At the March 9 faculty meeting, President Falk noted that while the faculty emeriti whose offices had been housed in Mears West have agreed to move out in order to facilitate the planned integration of the Office of Career Counseling (OCC) and Alumni Relations, Mears House and Mears West are both still in need of renovations. “We are looking at first floor renovations at Mears to make the lobby more accessible. We are also looking at systems upgrades to Mears West, including heating and cooling,” said Diana Prideaux-Brune, associate vice president for Facilities. She estimated that renovations could take three to six months.

The two buildings were originally scheduled to be ready for the OCC’s relocation by July 1. Following the announcement of the need for renovations, it is estimated that the buildings may not be ready until this coming winter.
Despite these needs, John Noble, director of the OCC, explained that a July 1 move-in date is still possible. “There are two possibilities,” he said. “One is that they hold off on doing major renovations of Mears West and we move by end of summer so we’re in place by the beginning of the fall.”
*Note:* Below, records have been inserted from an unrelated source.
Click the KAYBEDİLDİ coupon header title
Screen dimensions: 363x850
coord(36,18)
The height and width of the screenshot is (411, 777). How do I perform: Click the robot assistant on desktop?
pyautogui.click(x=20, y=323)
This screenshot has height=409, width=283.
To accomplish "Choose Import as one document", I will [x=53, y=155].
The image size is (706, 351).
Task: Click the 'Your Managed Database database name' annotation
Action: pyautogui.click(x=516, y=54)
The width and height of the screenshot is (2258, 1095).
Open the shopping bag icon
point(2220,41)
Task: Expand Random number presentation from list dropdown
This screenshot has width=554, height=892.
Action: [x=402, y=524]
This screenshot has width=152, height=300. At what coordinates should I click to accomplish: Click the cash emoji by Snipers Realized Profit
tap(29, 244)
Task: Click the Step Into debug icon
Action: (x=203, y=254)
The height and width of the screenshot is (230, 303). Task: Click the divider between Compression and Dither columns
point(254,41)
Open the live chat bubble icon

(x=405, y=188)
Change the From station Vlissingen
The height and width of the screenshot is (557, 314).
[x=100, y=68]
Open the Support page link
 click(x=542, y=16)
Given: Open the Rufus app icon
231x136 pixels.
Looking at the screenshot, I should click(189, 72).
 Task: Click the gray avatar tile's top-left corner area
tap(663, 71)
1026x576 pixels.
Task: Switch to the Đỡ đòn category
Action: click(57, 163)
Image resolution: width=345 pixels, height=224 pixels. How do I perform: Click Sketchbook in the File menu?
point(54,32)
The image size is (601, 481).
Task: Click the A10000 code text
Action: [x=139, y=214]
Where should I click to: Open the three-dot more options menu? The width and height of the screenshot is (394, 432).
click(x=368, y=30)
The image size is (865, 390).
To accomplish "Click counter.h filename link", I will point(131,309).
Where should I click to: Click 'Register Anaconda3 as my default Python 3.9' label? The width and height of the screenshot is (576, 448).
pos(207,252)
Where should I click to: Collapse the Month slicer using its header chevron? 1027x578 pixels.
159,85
If the College decides that the renovations of Mears West need to take place immediately, however, the OCC’s move into Mears House will be delayed until “probably Dead Week next year,” according to Noble.

As the plan is currently envisioned, the OCC’s staff will move into Mears House and be intermixed with the Alumni Relations staff, which is already located in Mears. Mears West will be used primarily as interview rooms, according to Noble.

“The Mears West piece is so that we can move folks from offices in Mears into there, so OCC can move primarily into this [Mears House] space,” Director of Alumni Relations Brooks Foehl said.

The move of the OCC, currently housed in Weston, to Mears House was planned to increase communication and collaboration between the OCC and Alumni Relations in order to better take advantage of the College’s extensive alumni network.

Noble, however, made it clear that while the future physical proximity of the two offices may not occur as soon as hoped, the two offices still plan on working closely together starting as early as this spring.

“The original idea [to collaborate with Alumni Relations] three years ago when it was first suggested was just that we switch the reporting relationship and start working more closely with Alumni Relations,” Noble said. “That’s already happening and we’ve already put plans in place for programming this spring and summer and going into next year.”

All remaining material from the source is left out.